══ Selected excerpt
Hydrofracturing: the real cause of recent global temperature spikes

Daniel Williams
7 min readOct 13, 2022

Climate scientists are not telling us the whole truth.

Today, a lot is understood about climate change, and everyone from the CEOs of multinational companies to the heads of major economies are focusing intently on the challenges (and opportunities) that a rapidly warming planet presents. However, the cause of climate change is often simply accepted to be whatever a casual understanding of the science offers us: it’s transport, power generation and industry emitting carbon dioxide, warming the planet— there is not much more to know.

Unfortunately, the general consensus today is incorrect. It’s a bit more complicated than that.

If we look at the dramatic temperature increase that has occurred over the past 10–15 years, we can see the anomaly has been quite erratic, and doesn’t follow the steady, iterative climb that the rate of carbon dioxide increase implies.

In fact, temperatures have started to rapidly increase over the past decade — the big jump began around 2014, after which 9 out of the 10 hottest years on record have occurred, often by a significant margin. Concurrently, methane levels beyond this point have also jumped significantly, following what was in fact a decadal plateau that scientists are still attempting to explain. So we can quickly see that while CO2 increases are fairly consistent, methane has jumped significantly and there has been a corresponding increase in the global temperature anomaly. This would seem to make sense — the remaining question being where this methane is coming from.

As NOAA researchers Rebecca Lindsey and Michon Scott write,

“The post-2007 uptick in global methane levels roughly coincides with the rapid deployment of natural gas ‘fracking’ in the United States, making fugitive emissions a logical suspect…”

They then they cast off this assumption based on fairly poor evidence (from an email received from independent researcher Stefan Schwietzke)

“And yet, he explained via email, methane derived from fossil fuels is enriched with carbon-13 — a rare, heavy isotope of carbon — and air samples show that the amount of carbon-13-flavored methane is dropping worldwide.”

However, this isn’t the whole picture. The fact is, most methane in the atmosphere is made up of the carbon-12 variety of methane, which is usually derived from biogenic sources; such as microorganisms when they break down living matter. The problem that has been discovered is that shale gas also carries this carbon-12 signature.
════
══ Data segment
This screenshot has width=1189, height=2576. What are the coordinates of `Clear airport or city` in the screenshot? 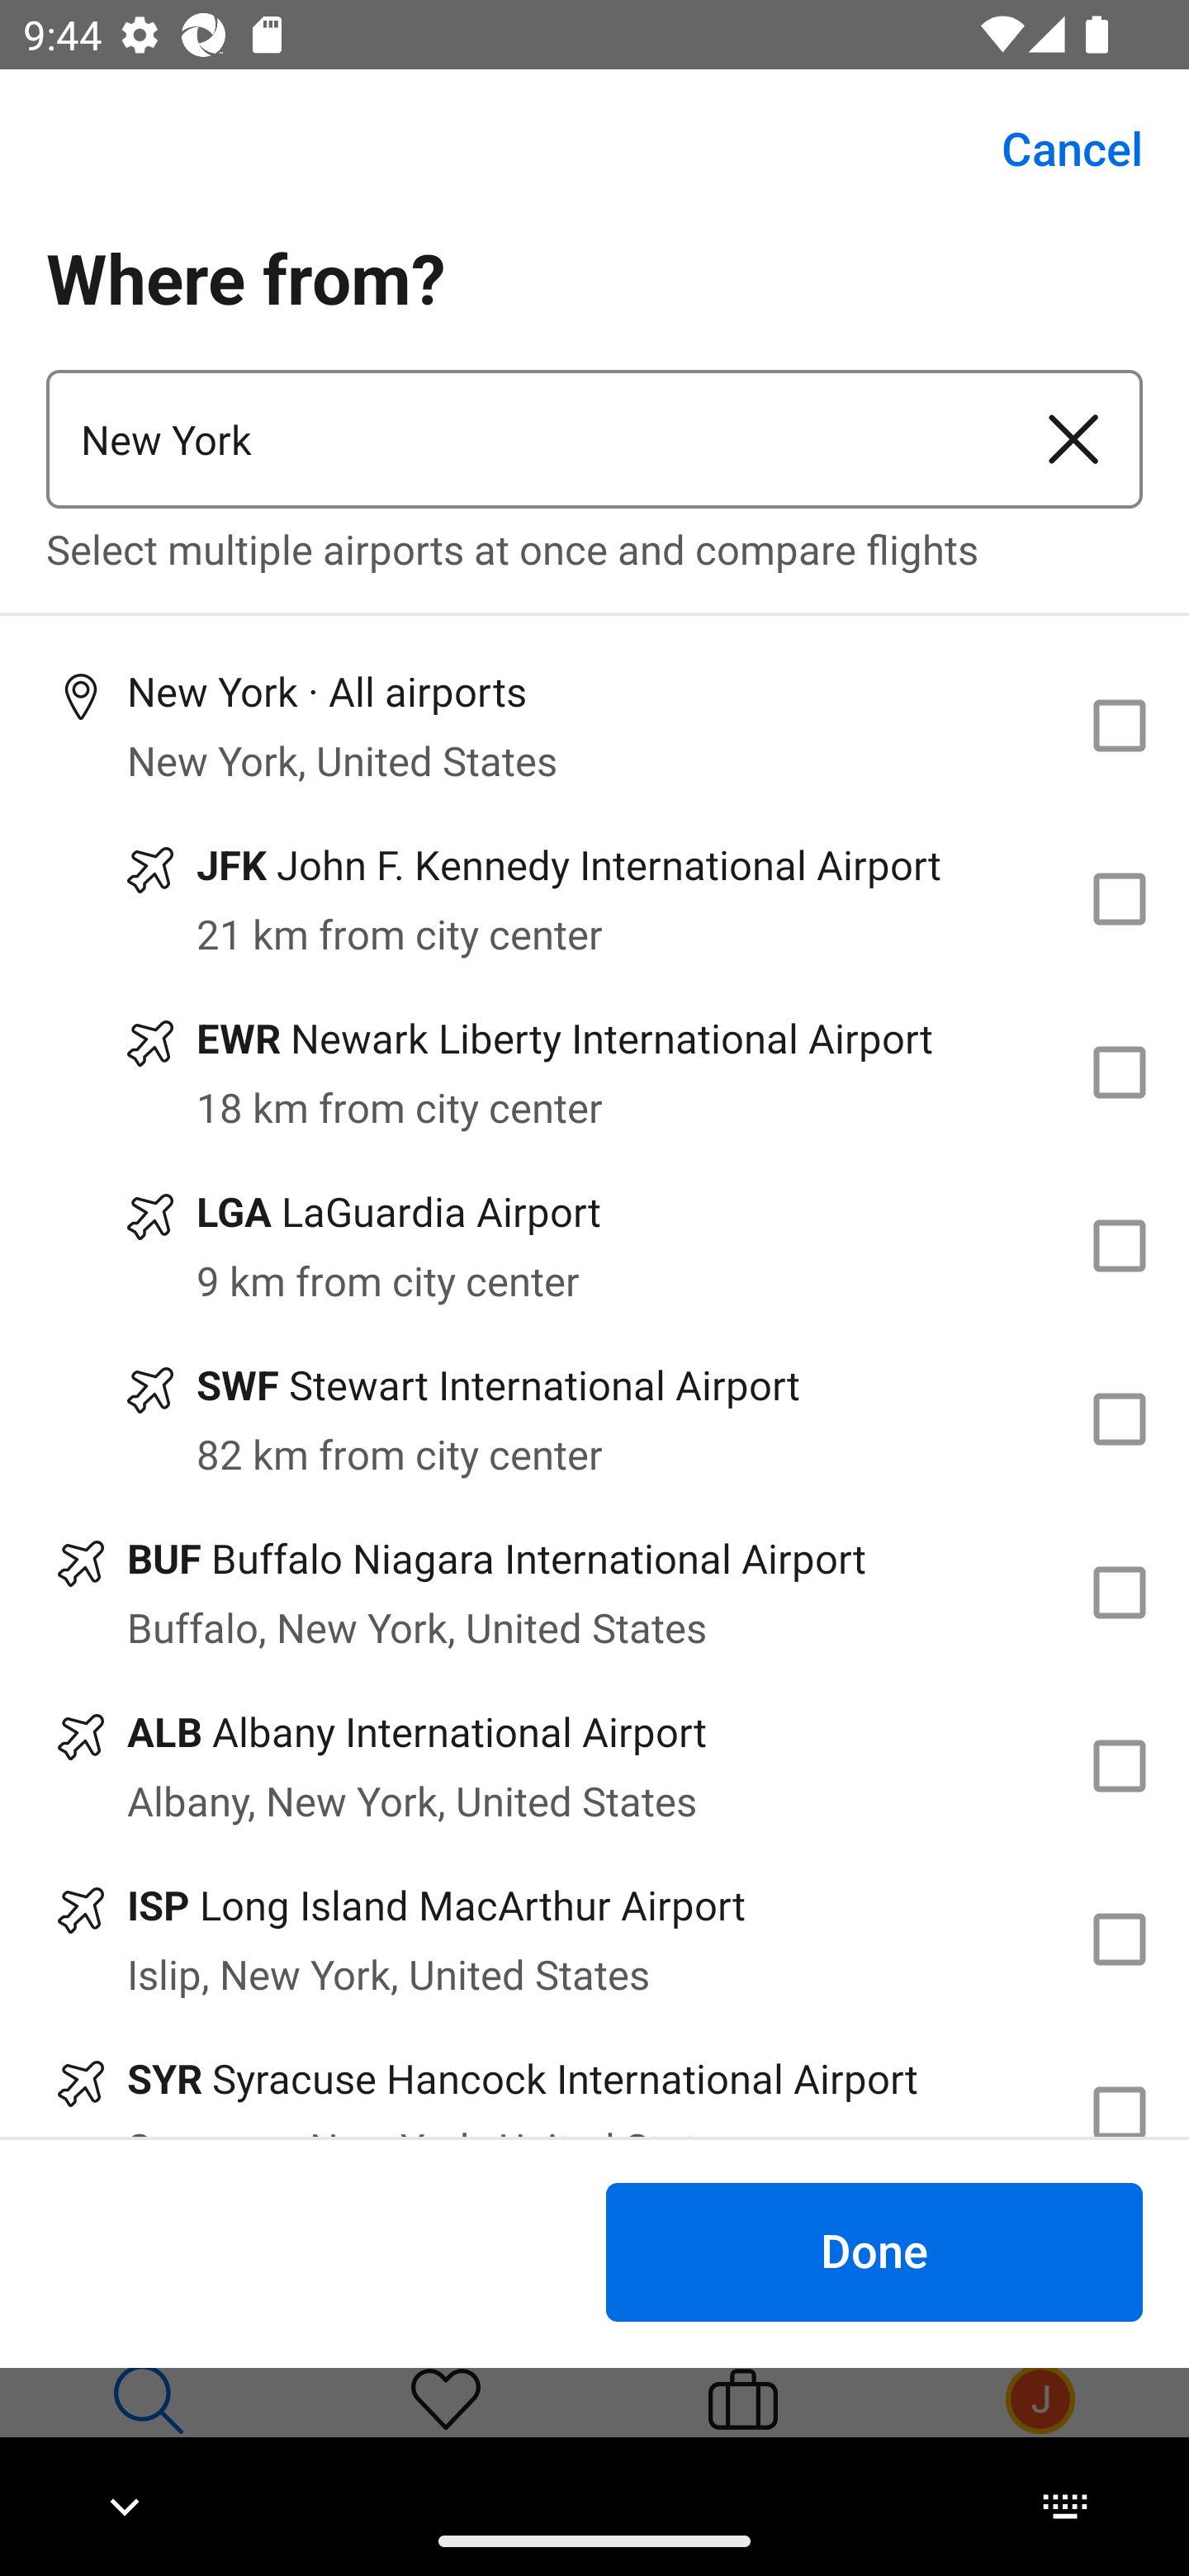 It's located at (1073, 439).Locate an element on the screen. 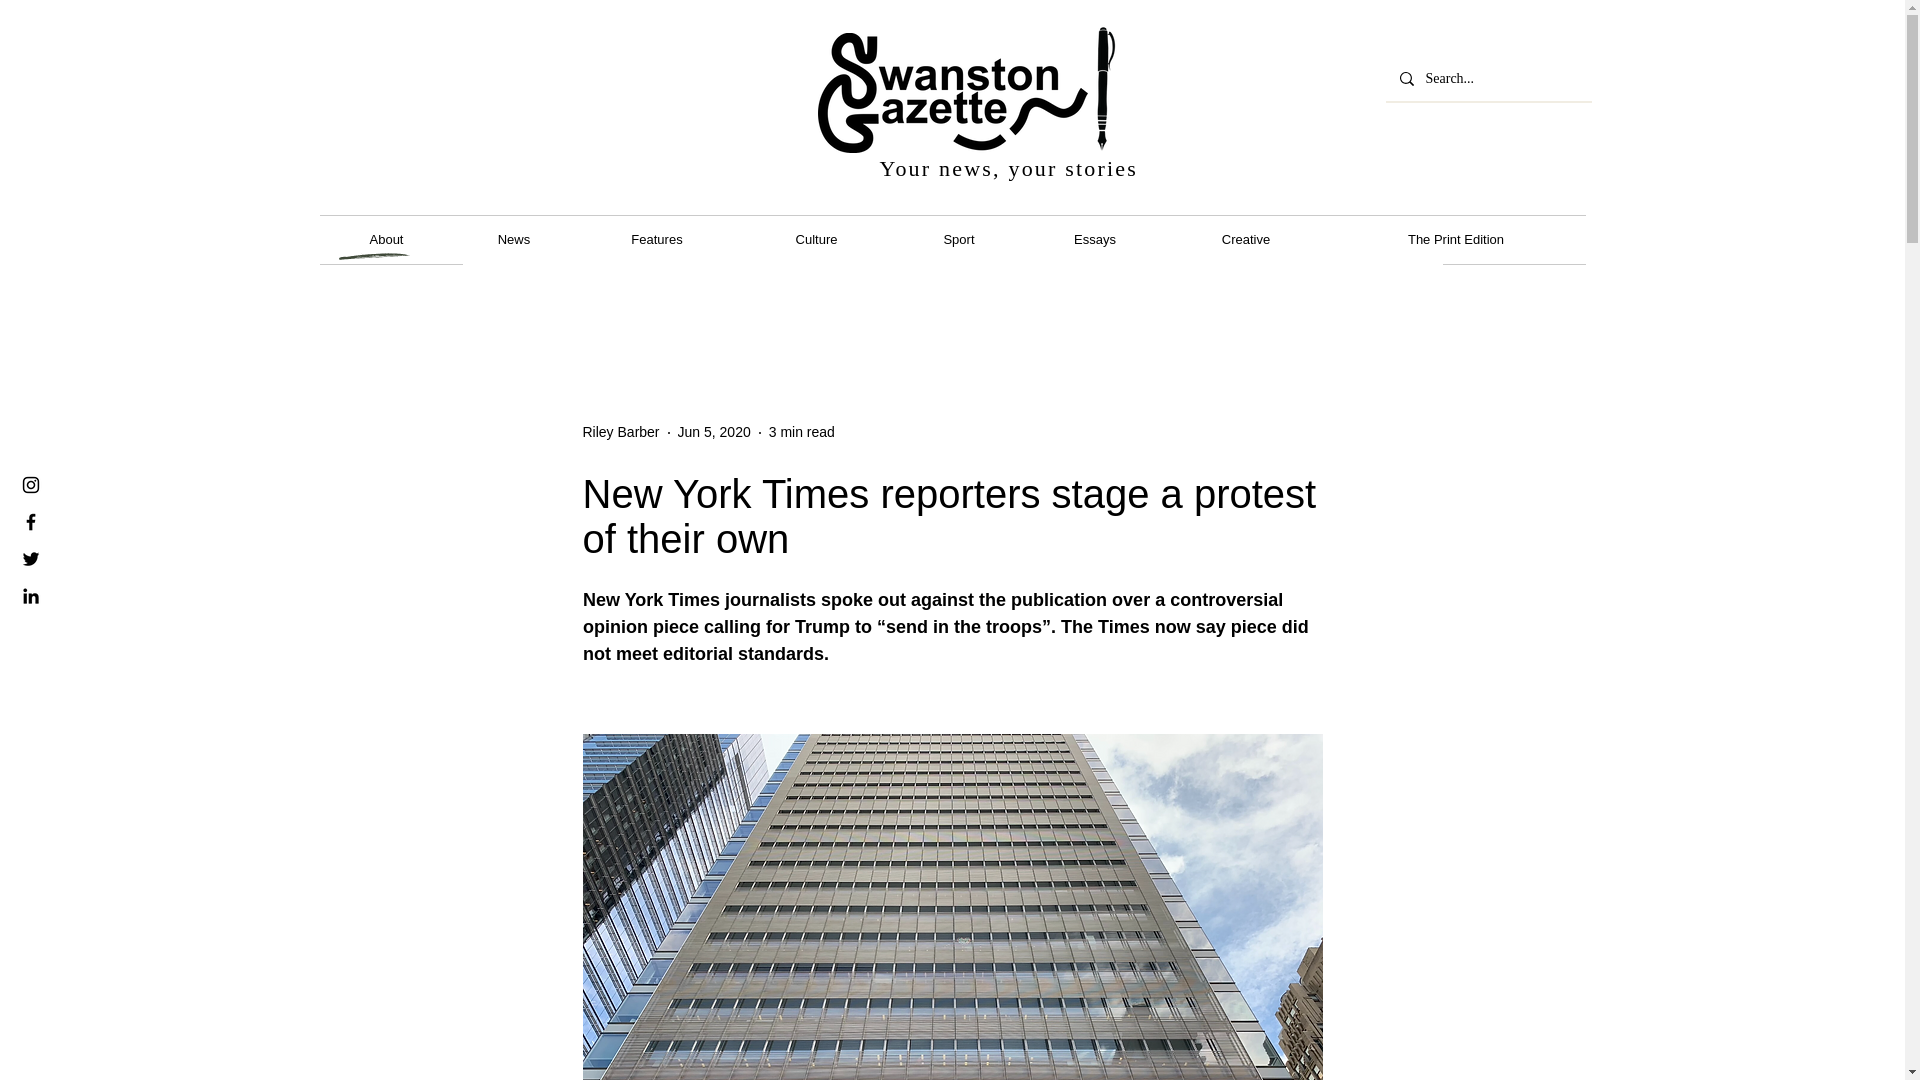 This screenshot has width=1920, height=1080. Features is located at coordinates (656, 240). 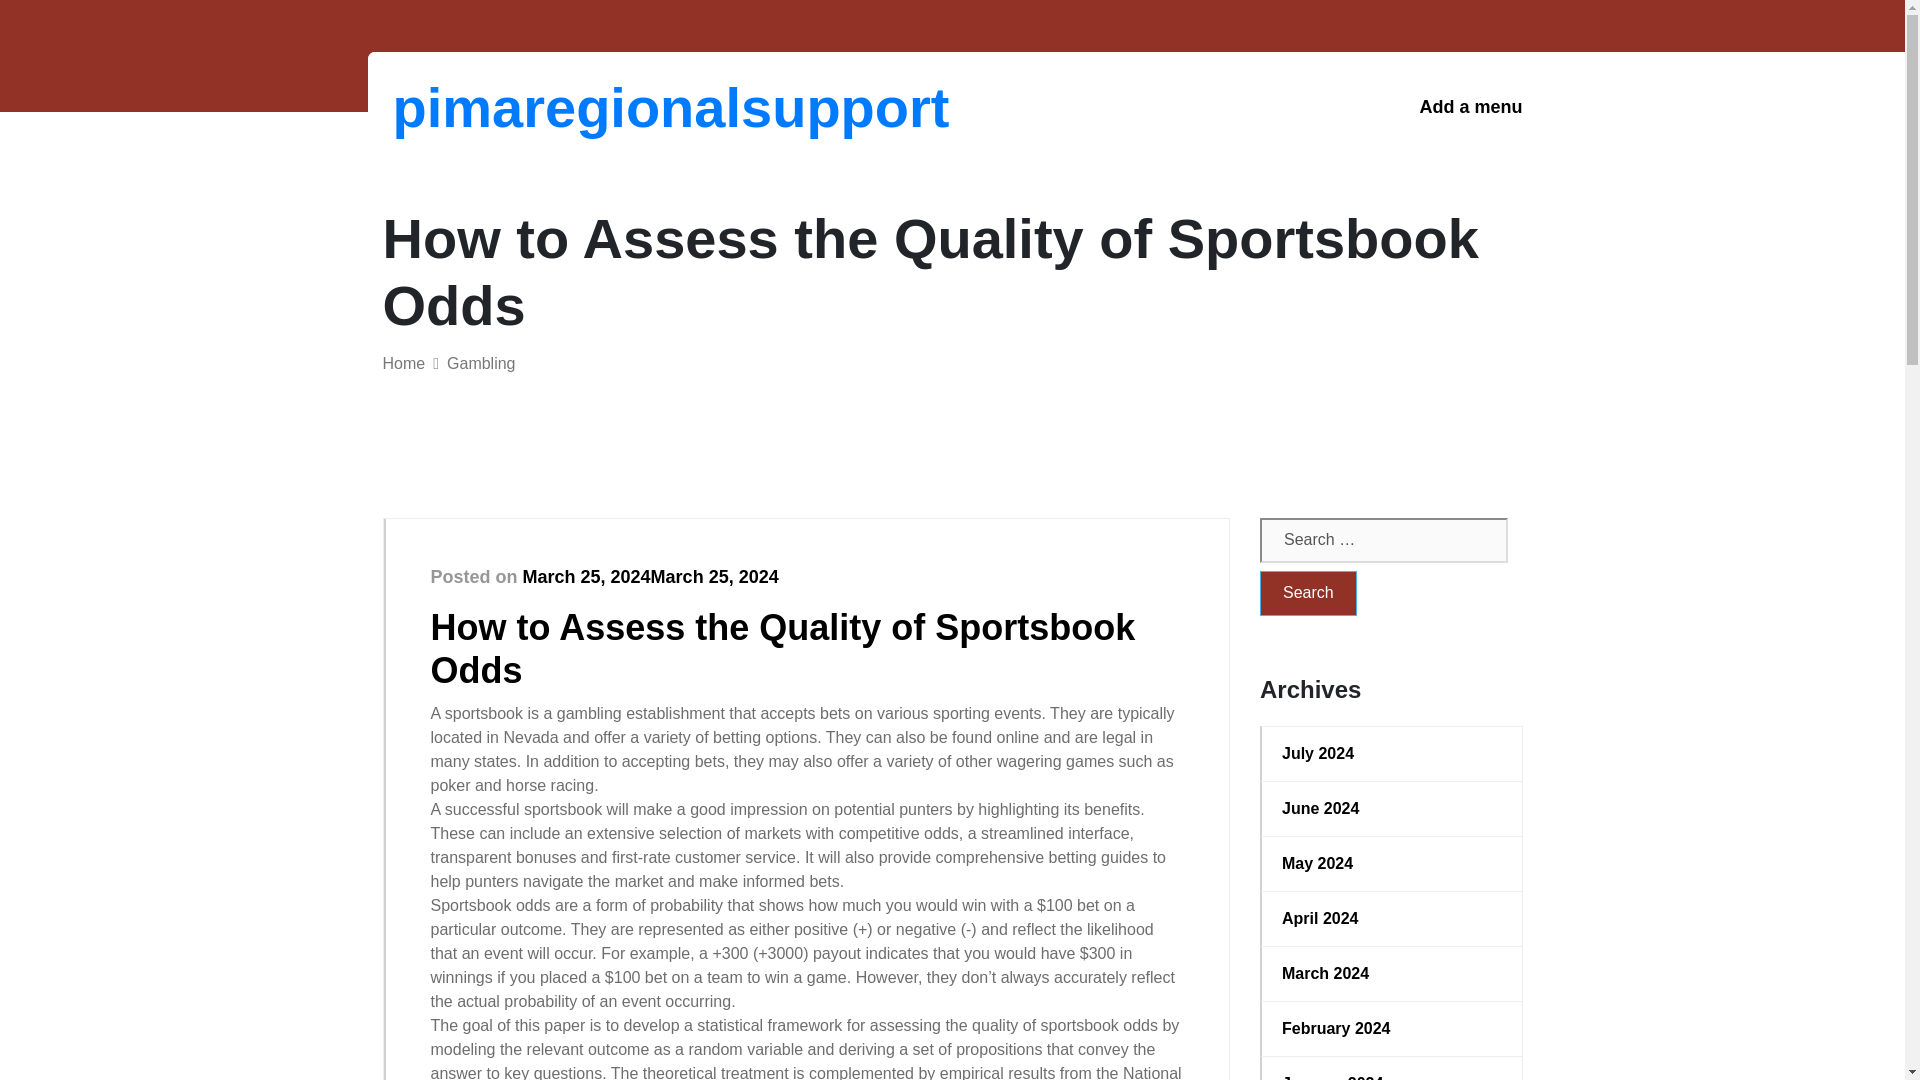 I want to click on Gambling, so click(x=480, y=363).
════
-- What is asked --
1 – In the article on hydrofracturing and temperature spikes, what reason does the quoted email give for doubting that fossil fuels are behind the rise in methane? Answer in one to three sentences.
2 – Take the article on hydrofracturing and temperature spikes further, beginning after its final sentence about shale gas carrying the carbon-12 signature.

-- Solved tasks --
1 – The email says methane from fossil fuels is enriched with carbon-13, a rare, heavy isotope of carbon. Air samples show that the amount of this carbon-13 methane is dropping worldwide.

2 –
So it is now quite logical to assume that the increase in methane is attributable to shale gas, and in fact a large proportion of the science community hold the view that indeed, the methane uptick is directly attributable to hydrofracturing.

The question then becomes; how much, and where from, specifically?

And this is where things get tricky— certainly if we consider the element of politics in climate science; which might be expected when oil and gas are such large components of our economies.

It is at this point that the quality of the data becomes a critical determinant of how we can assess claims that the origin of the methane is from a certain source, or that the methane has a precise effect depending on the volume emitted.

Unfortunately, this is where things also become difficult — the data on methane has been notoriously patchy, as the methane record has been formulated via air samples at marine surface sites over a period of decades, and satellites to monitor methane have only been in existence since the end of 2017. So the methane data is not 100% reliable, and on top of this the EPA (the US Environmental Protection Agency) — who have been quite opaque regarding regulations for hydrofracturing generally — support the view that the global uptick identified by NOAA is in fact not from shale drilling but from biogenic sources.

Temperature and carbon dioxide (left); drilling prices and number of drilling rigs (right)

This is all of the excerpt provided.